BearSD said:
CNHTH said:
golden sloth said:
If Cal had a weekly nationally televised afternoon game we too would have viewership that large. Which is why I ignore it. It is not linear to anything other than who fox wants you to watch.
I'm not happy about it, but what matters more than anything else in college sports is money.
Who Fox wants you to watch matters because Fox pays billions to the Big Ten and engineered the contracts by which CBS and NBC will also pay billions to the Big Ten. Cal and Stanford would be in the Big Ten if Fox wanted you to watch those teams.
Cal and Stanford are fortunate that ESPN thinks they are worth ACC-level money.
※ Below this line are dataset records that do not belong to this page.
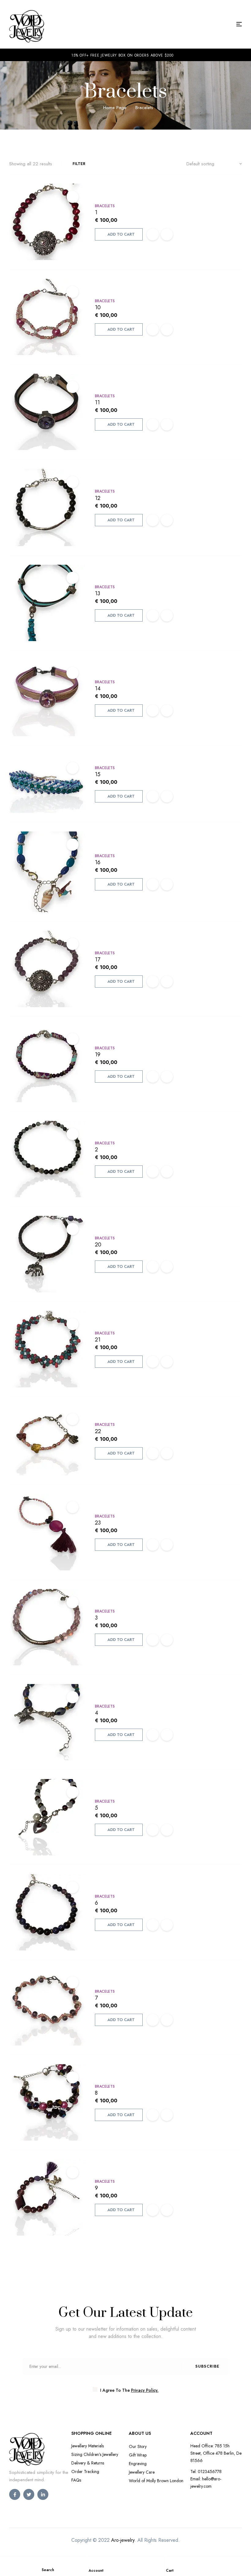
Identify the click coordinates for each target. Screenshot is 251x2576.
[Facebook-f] (14, 2494)
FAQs (76, 2480)
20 (98, 1245)
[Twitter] (28, 2494)
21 (97, 1340)
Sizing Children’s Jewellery (94, 2454)
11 (97, 402)
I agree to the (129, 2390)
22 (98, 1431)
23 (98, 1523)
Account (95, 2570)
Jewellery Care (142, 2472)
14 (98, 688)
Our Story (138, 2446)
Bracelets (105, 206)
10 (98, 307)
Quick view (72, 197)
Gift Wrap (138, 2455)
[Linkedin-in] (42, 2494)
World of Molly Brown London (156, 2481)
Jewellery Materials (87, 2446)
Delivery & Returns (87, 2463)
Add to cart (121, 234)
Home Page (114, 107)
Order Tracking (85, 2471)
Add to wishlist (153, 234)
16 (97, 862)
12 (97, 498)
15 (97, 774)
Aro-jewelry (122, 2540)
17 (97, 959)
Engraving (138, 2463)
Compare (167, 234)
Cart (170, 2570)
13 (97, 593)
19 (97, 1055)
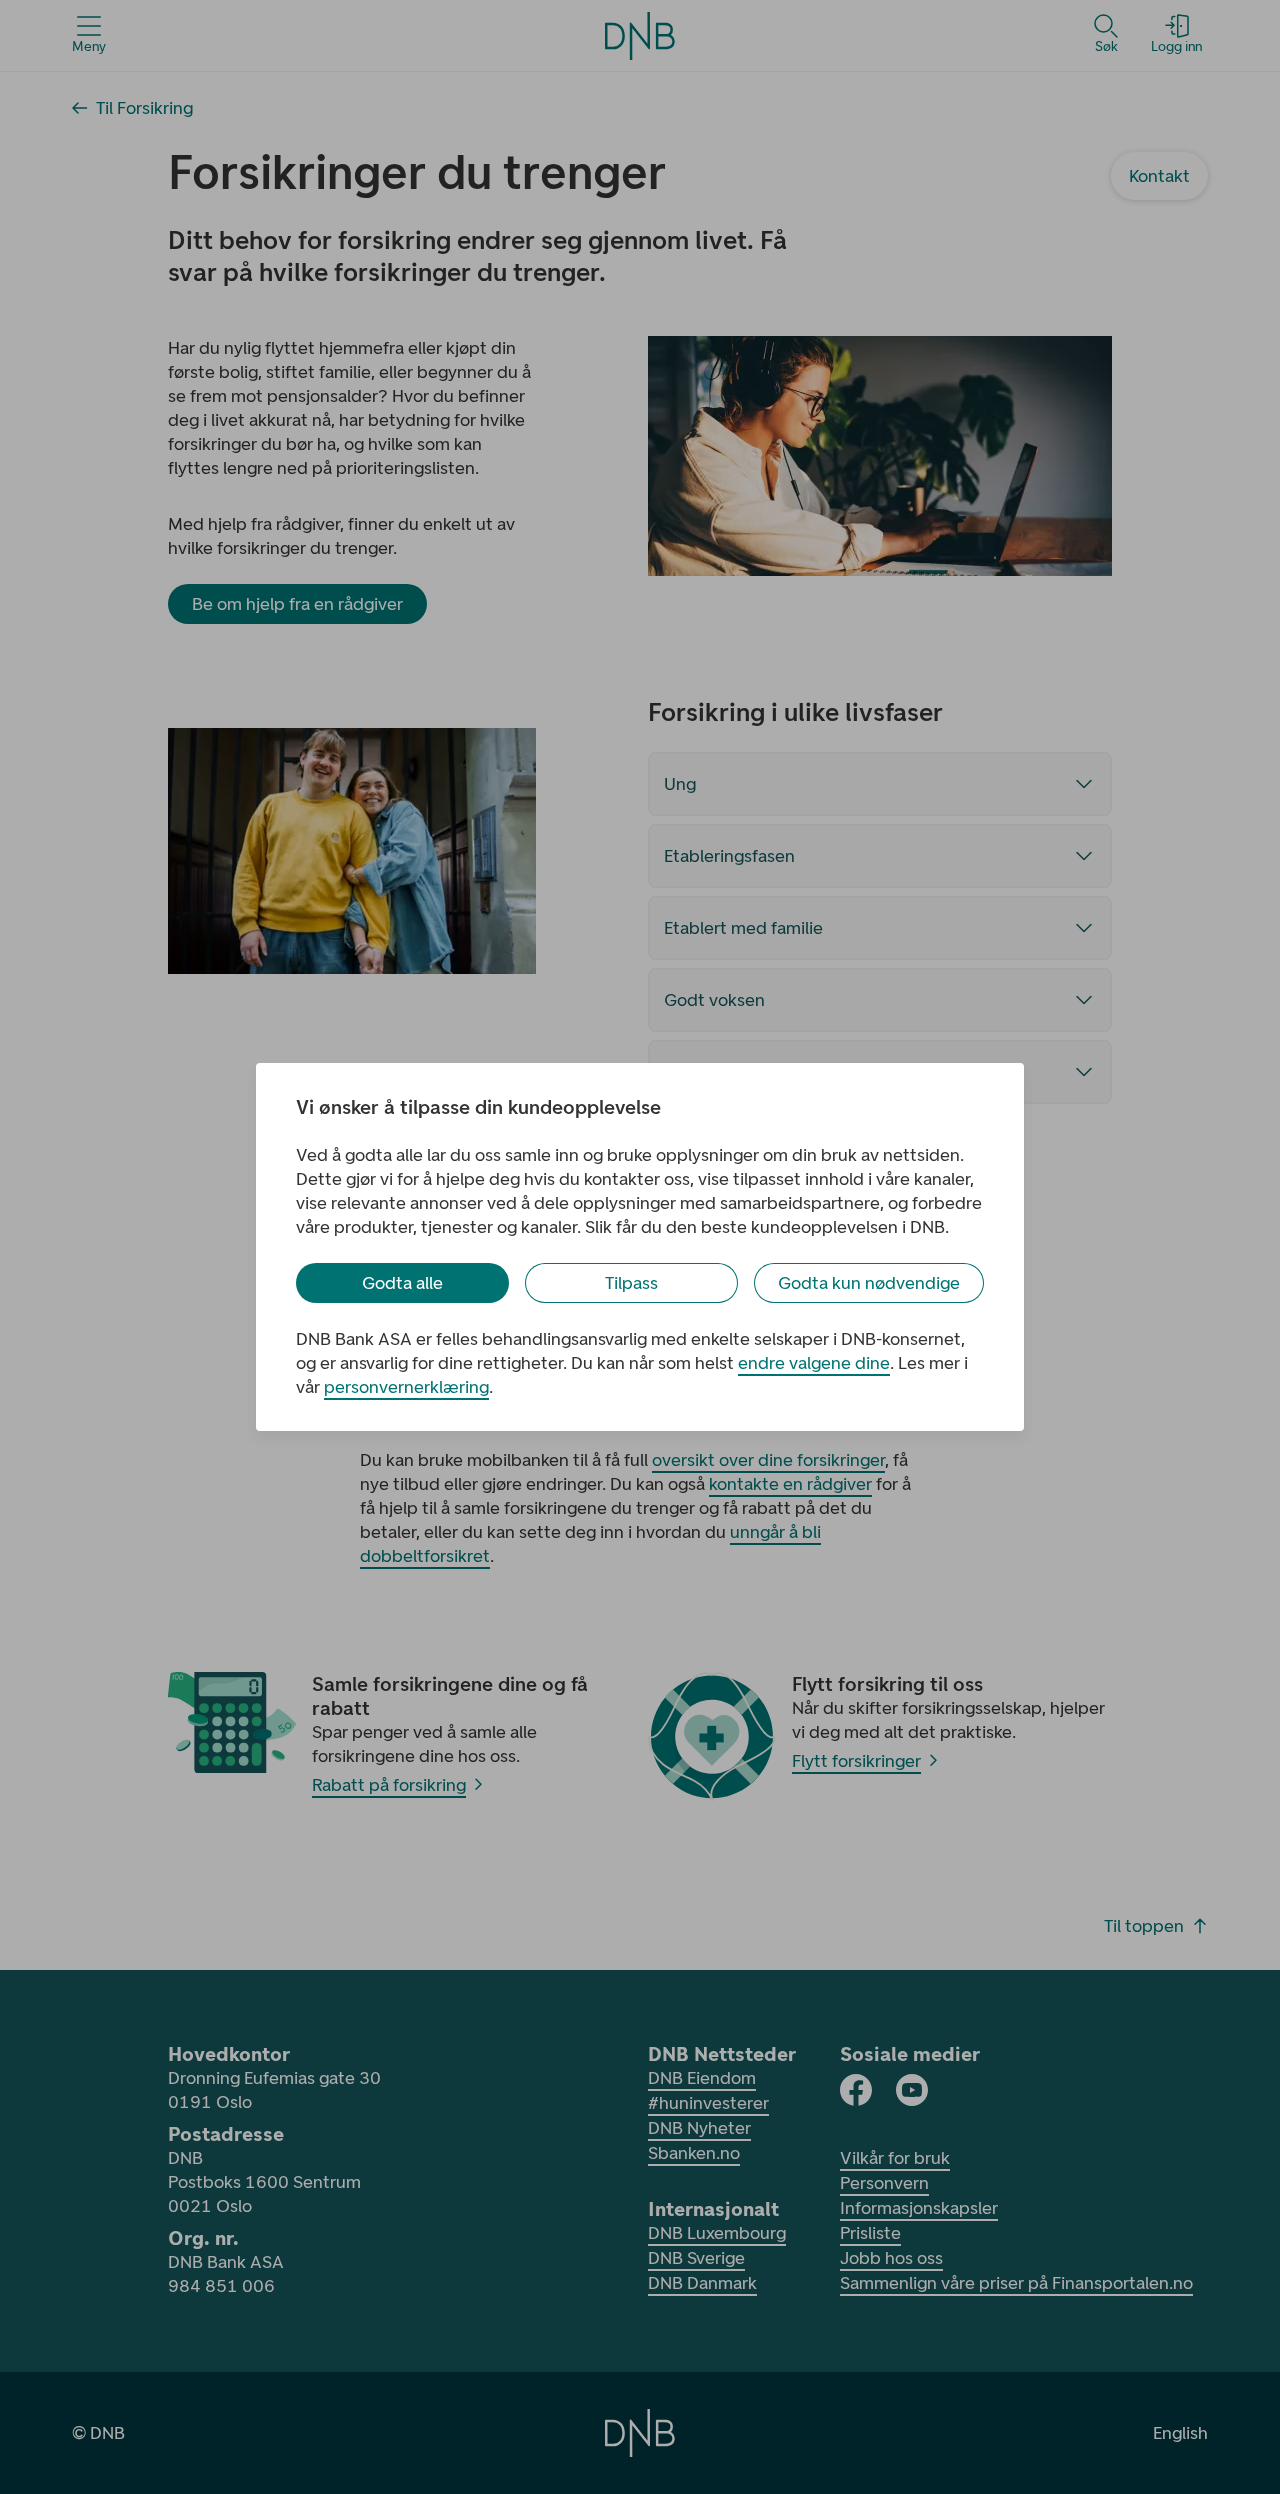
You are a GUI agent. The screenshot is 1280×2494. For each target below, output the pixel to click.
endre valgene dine (814, 1363)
UU, CU, UA, and ASU got similarly lucky. OSU and WSU did not. So yeah, what the TV bean counters want us to watch matters, unfortunately.
I don't disagree with you on most but the glaring issue for me is…
The big ten sold its gor to fox, nbc, and cbs for a collective 1.1 billion per year.
The big ten has 98 games that qualify for that each year. Each game is 4 quarters. Each quarter has roughly 4 commercial breaks. Each commercial break has an average of 3 network (not local commercials). Fox commercials on cfb saturday (the prime time national slot are 110k per)… so even if we use the high end for commercial revenue on national games… we get 510 million in ad revenue across 4704 commercials split between 3 networks meaning the valuation is half of what those 3 paid.
In the case of fox they paid 300 million for 16 games my guess is they will all be prime time so 110k per ad seems fair. Let's say they have 5 commercial breaks per quarter. That's 141mm in ad revenue in those games. And again (and even worse) it appears on paper that they paid more than twice the assessed value. Imagine being the poor guy who has to run the fox networks audits?
Presently they turn a slight profit because of the money they get from Comcast and other regional providers for subscriptions which are bundled with all of the fox channels. There is no fox sports stand alone option you have to buy the whole shebang.
And in a streaming scenario. Which is inevitable. They don't get the extra money from regional carriers so they would have to pass on that bill to consumers. Which in the case of the big 10 is about 2 million viewer average per school. So essentially even if they unbundled and sold fox big ten as a stand alone they would have to sell it to all 2 million viewers for 25 bucks a pop and force the viewers to sit through even more advertising than thru already do just to turn a profit. But that's actually not the reality.
You would have fox, cbs, and nbc separate; with fox having to charge viewers for streaming separately.
And the reality with fox is that if you include the bundle model they use they are in the hole 4-5 billion a year without regionals. Which means they would need to charge viewers 80 dollars a year for Fox News and fox sports.
I dunno. It doesn't seem like it pencils from what I've seen and at face value it appears they paid double the gors actual value which is ironic because the big ten gor was sold for roughly double the value of every other p5 gor. Meaning the big ten isn't actually worth double, fox just paid double.
Which if I was an auditor would be a huge red flag in addition to the rise of streaming live media.